▶ TASK REQUIREMENTS: Set down word for word each line from the one containing "Given: Switch to the 相册 tab in chat" through the end of the records, both included. Do not copy any pictures.

___ ENTRIES PROVIDED

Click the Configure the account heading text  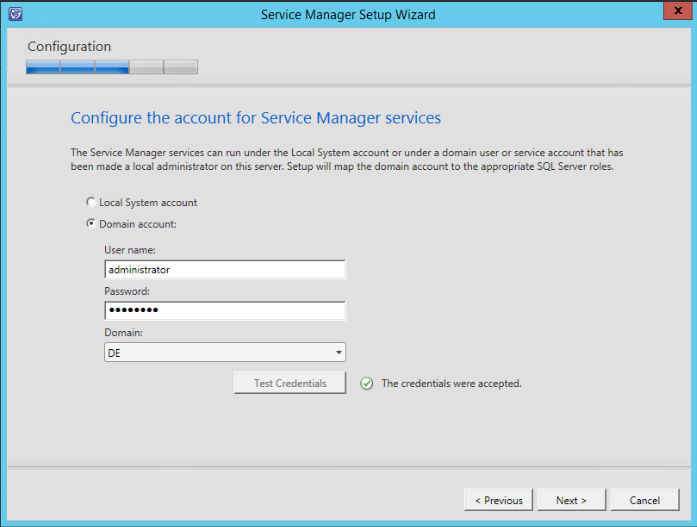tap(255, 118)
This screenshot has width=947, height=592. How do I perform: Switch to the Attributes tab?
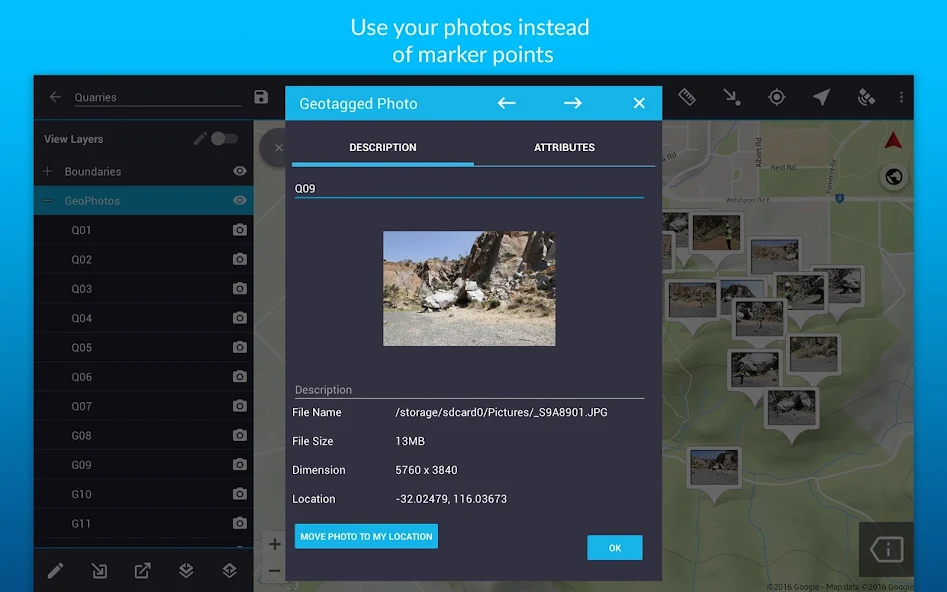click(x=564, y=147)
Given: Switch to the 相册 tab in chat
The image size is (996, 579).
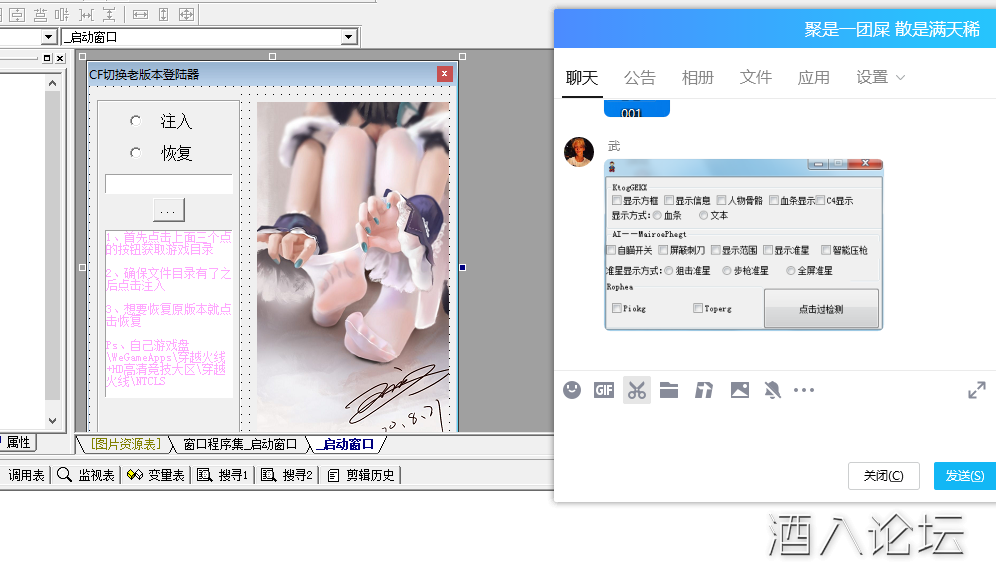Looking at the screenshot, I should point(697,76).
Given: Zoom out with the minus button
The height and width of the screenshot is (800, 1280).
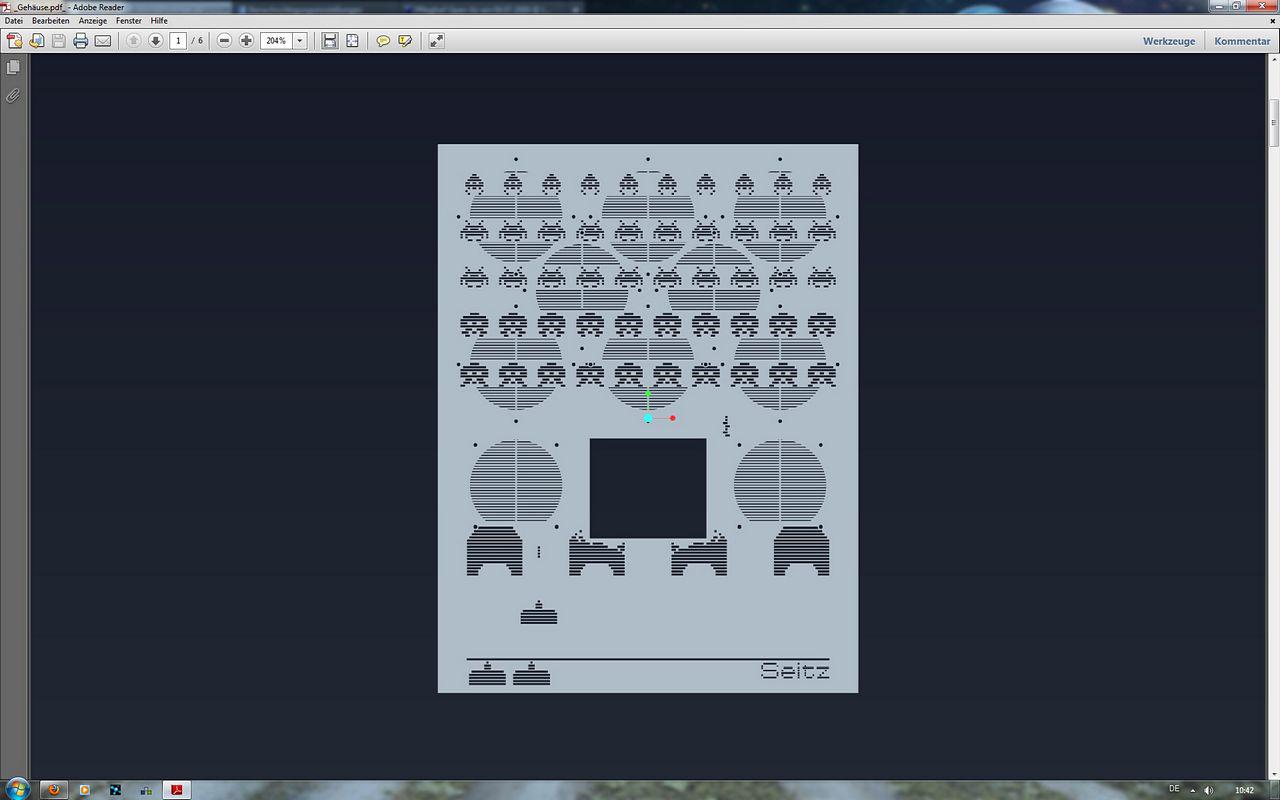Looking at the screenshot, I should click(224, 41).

______

▶ RESPONSE FOR THIS EXERCISE:
Given: Switch to the 相册 tab in chat
The image size is (996, 579).
Looking at the screenshot, I should point(697,76).
Given: Zoom out with the minus button
The height and width of the screenshot is (800, 1280).
Looking at the screenshot, I should click(224, 41).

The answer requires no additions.